Try it: Only the text of the entries below should be returned, exactly as given, without pictures.

[Saved data entries]
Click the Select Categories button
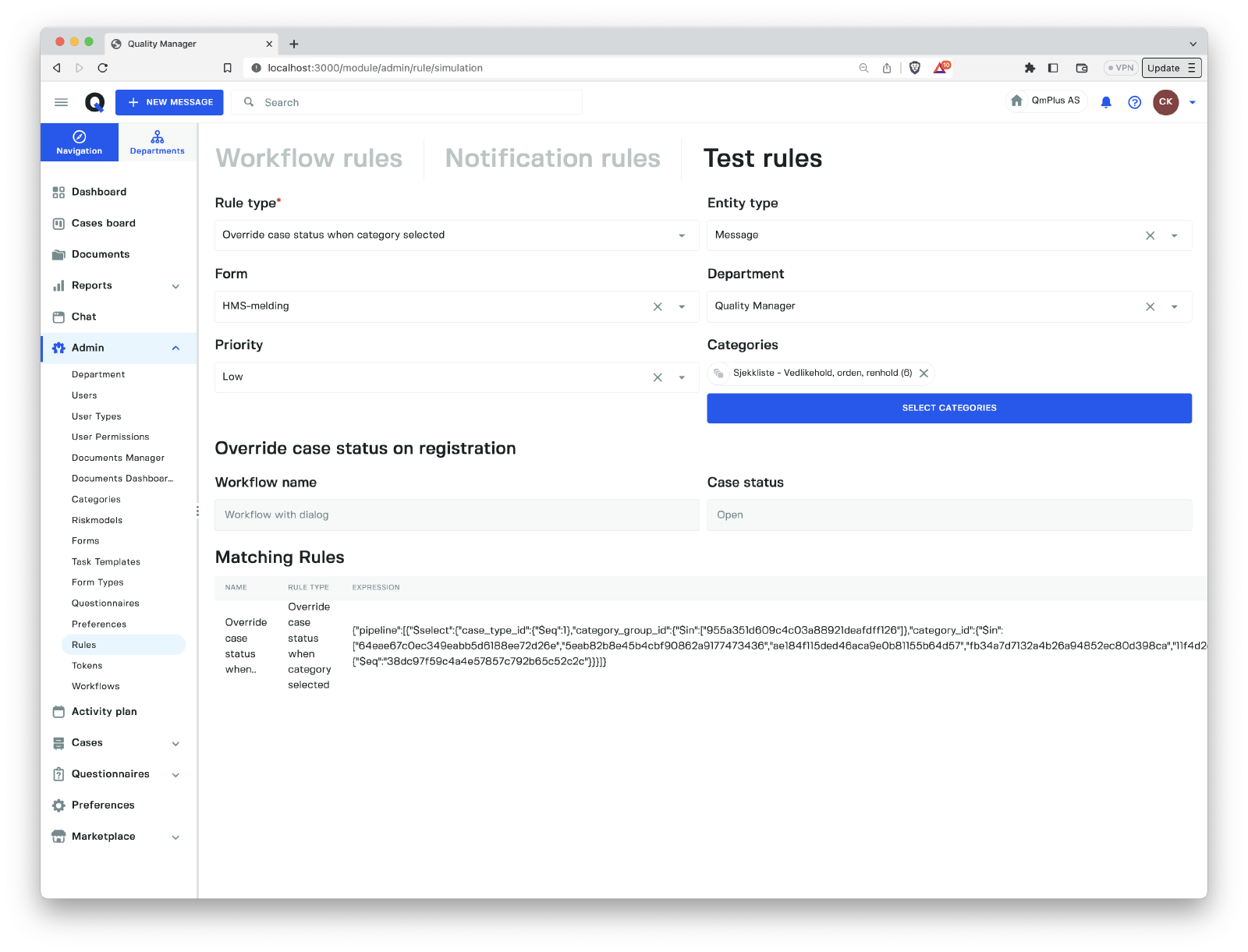coord(948,408)
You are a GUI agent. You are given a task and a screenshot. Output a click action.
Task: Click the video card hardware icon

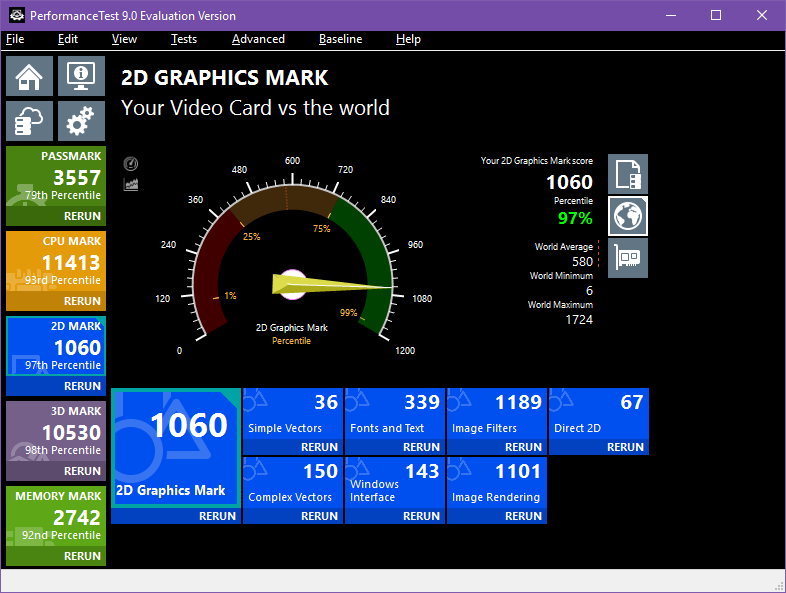(x=628, y=258)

Your response:
Click the Select Categories button
coord(948,408)
You are a GUI agent. You are given a task and a screenshot. Output a click action.
Task: Click the video card hardware icon

(x=628, y=258)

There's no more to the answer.